Required action ->
Write out the part of the Tennessee education roundup between "Exacerbating the challenges" and "continued academic progress.", inclusive, without changing a word.

Both Hager and Rymer acknowledged that even if the Supreme Court establishes a new, higher standard, it could be open to interpretation. Still, they said it would send a strong message to school districts about their responsibilities to students with disabilities.

Summer remix

Ten stories you may have missed this summer (and should read now as the new school year kicks in)

PHOTO: Caroline Bauman
Gabrielle Colburn, 7, adds her artistic flair to a mural in downtown Memphis in conjunction with the XQ Super Schools bus tour in June.

Labor Day used to signal the end of summer break and the return to school. That’s no longer the case in Tennessee, but the long holiday is a good time to catch up on all that happened over the summer. Here are 10 stories to get you up to speed on K-12 education in Tennessee and its largest school district.

TNReady is back — with a new test maker.

Last school year ended on a cliffhanger, with the State Department of Education canceling its end-of-year tests for grades 3-8 in the spring and firing testmaker Measurement Inc. after a series of missteps. In July, Commissioner Candice McQueen announced that Minnesota-based Questar will pick up where Measurement Inc. left off. She also outlined the state’s game plan for standardized tests in the coming year.

But fallout over the state’s failed TNReady test in 2015-16 will be felt for years.

The one-year void in standardized test scores has hit Tennessee at the heart of its accountability system, leaving the state digging for other ways to assess whether all of its students are improving.

Speaking of accountability, Tennessee also is updating that plan under a new federal education law.

The state Department of Education has been working with educators, policymakers and community members on new ways to evaluate schools in answer to the federal Every Student Succeeds Act, or ESSA, which requires states to judge schools by non-academic measures as well as test scores.

Meanwhile, issues of race and policing have educators talking about how to foster conversations about social justice in school.

In the wake of police-related killings that rocked the nation, five Memphis teachers talked about how they tackle difficult conversations about race all year long.

School closures made headlines again in Memphis — with more closings likely.

Closing schools has become an annual event as Tennessee’s largest district loses students and funding, and this year was no exception. The shuttering of Carver and Northside high schools brought the total number of district-run school closures to at least 21 since 2012. And more are likely. This month, Shelby County Schools is scheduled to release a facilities analysis that should set the stage for future closures. Superintendent Dorsey Hopson has said the district needs to shed as many as two dozen schools — and 27,000 seats — over the next four years. A Chalkbeat analysis identifies 25 schools at risk.

Exacerbating the challenges of shifting enrollment, families in Foote Homes scrambled to register their children for school as Memphis’ last public housing project prepared to close this month amid a delay in delivering housing vouchers to move elsewhere.

The new school year has officially begun, with the budget approved not a moment too soon for Shelby County Schools.

District leaders that began the budget season facing an $86 million shortfall eventually convinced county commissioners to significantly increase local funding, while also pulling some money from the school system’s reserve funds. The result is a $959 million budget that gives most of the district’s teachers a 3 percent raise and restores funding for positions deemed critical for continued academic progress.

The district also unveiled its first annual report on its growing sector of charter schools.

With charter schools now firmly entrenched in Memphis’ educational landscape, a Shelby County Schools analysis shows a mixed bag of performance, while calling on traditional and charter schools to learn from each other and promising better ways to track quality.

[Collected data entries]
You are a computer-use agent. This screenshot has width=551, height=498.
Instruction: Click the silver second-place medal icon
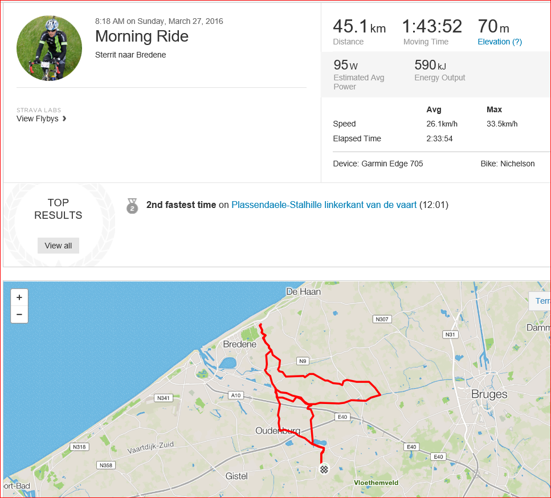pos(132,205)
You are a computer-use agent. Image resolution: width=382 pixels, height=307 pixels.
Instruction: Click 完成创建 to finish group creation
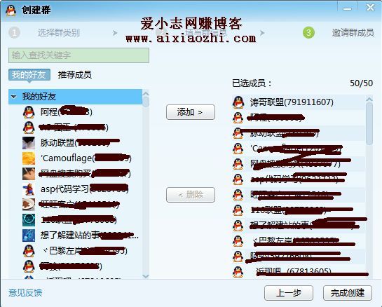click(348, 293)
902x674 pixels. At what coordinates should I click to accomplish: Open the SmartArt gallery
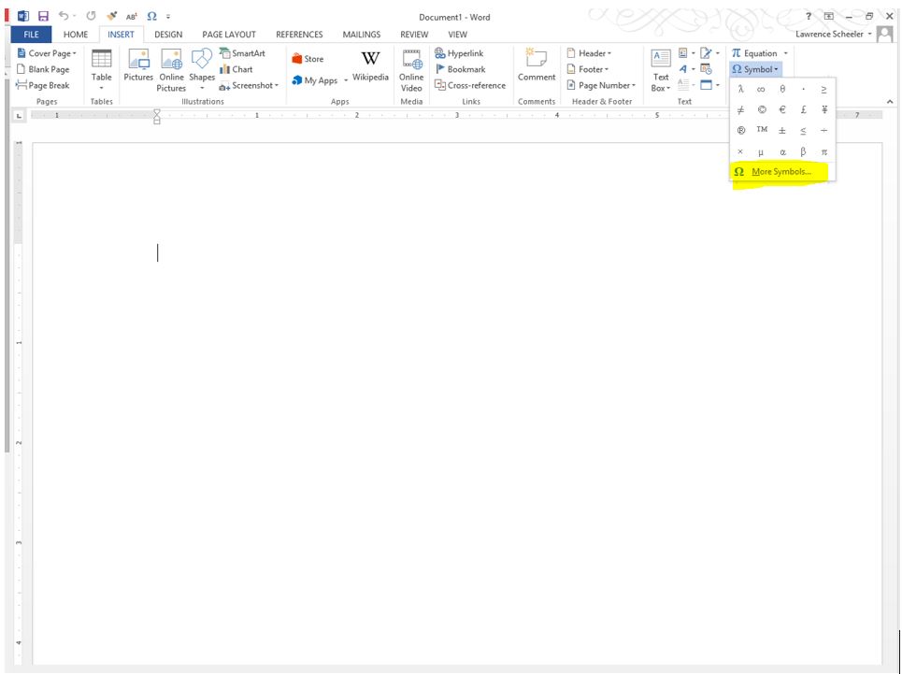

Output below ->
Exacerbating the challenges of shifting enrollment, families in Foote Homes scrambled to register their children for school as Memphis’ last public housing project prepared to close this month amid a delay in delivering housing vouchers to move elsewhere.

The new school year has officially begun, with the budget approved not a moment too soon for Shelby County Schools.

District leaders that began the budget season facing an $86 million shortfall eventually convinced county commissioners to significantly increase local funding, while also pulling some money from the school system’s reserve funds. The result is a $959 million budget that gives most of the district’s teachers a 3 percent raise and restores funding for positions deemed critical for continued academic progress.